Lines holding the word "Expand" are the ones to copy from the data below.
_____
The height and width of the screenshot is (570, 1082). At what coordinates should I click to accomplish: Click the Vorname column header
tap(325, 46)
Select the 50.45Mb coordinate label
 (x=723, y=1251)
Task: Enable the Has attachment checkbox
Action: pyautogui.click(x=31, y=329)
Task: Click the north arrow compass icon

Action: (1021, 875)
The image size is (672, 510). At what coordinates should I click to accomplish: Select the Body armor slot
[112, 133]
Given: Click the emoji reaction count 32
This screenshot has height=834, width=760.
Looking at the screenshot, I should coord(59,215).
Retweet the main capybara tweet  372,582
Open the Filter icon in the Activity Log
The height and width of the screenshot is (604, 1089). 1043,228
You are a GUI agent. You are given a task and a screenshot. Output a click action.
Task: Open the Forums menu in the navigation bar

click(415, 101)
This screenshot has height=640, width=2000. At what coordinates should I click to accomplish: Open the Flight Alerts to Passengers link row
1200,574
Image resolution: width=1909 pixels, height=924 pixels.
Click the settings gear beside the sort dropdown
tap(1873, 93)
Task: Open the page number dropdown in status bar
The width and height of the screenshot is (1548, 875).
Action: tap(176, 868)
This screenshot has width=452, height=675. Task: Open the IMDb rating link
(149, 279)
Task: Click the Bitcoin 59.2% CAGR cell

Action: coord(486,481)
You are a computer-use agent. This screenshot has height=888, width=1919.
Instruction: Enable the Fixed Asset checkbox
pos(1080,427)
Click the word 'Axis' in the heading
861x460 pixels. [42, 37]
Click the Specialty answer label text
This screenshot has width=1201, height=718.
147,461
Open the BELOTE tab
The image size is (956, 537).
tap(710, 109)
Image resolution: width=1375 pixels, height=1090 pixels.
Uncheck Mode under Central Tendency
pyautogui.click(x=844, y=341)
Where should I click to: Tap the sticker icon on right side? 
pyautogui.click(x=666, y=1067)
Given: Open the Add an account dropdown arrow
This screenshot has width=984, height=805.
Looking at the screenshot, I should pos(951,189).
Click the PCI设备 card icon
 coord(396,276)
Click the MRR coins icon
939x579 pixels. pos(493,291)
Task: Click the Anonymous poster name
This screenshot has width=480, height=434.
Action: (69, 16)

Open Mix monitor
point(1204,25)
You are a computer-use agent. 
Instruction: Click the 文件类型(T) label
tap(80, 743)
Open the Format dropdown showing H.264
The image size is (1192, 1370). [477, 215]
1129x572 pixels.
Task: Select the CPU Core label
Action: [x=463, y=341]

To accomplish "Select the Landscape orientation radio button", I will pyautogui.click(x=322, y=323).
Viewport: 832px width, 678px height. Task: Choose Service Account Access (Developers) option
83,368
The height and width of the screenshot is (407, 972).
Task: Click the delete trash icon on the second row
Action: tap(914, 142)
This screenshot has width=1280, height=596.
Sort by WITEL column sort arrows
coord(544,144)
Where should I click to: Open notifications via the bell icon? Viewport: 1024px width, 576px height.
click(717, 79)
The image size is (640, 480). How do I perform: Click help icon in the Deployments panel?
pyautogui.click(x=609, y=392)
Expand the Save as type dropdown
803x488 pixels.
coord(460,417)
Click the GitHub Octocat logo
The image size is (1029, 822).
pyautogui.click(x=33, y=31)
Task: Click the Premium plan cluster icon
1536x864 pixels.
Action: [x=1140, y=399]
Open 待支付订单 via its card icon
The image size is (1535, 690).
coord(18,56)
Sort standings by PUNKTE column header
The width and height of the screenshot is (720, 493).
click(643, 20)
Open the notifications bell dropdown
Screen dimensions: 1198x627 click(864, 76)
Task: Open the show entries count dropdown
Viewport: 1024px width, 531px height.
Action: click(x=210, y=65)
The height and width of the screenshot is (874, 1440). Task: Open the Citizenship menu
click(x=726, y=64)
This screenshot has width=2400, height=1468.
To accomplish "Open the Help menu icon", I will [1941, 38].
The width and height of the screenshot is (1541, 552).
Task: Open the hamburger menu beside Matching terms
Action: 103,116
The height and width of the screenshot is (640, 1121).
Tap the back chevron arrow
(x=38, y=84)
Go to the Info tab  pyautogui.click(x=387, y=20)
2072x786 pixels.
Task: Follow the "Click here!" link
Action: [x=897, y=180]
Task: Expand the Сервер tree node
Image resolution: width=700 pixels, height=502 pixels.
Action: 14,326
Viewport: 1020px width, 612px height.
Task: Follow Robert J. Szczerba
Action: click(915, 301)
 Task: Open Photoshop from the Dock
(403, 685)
_____
- Written reply -
Expand the Save as type dropdown
Task: Expand the Сервер tree node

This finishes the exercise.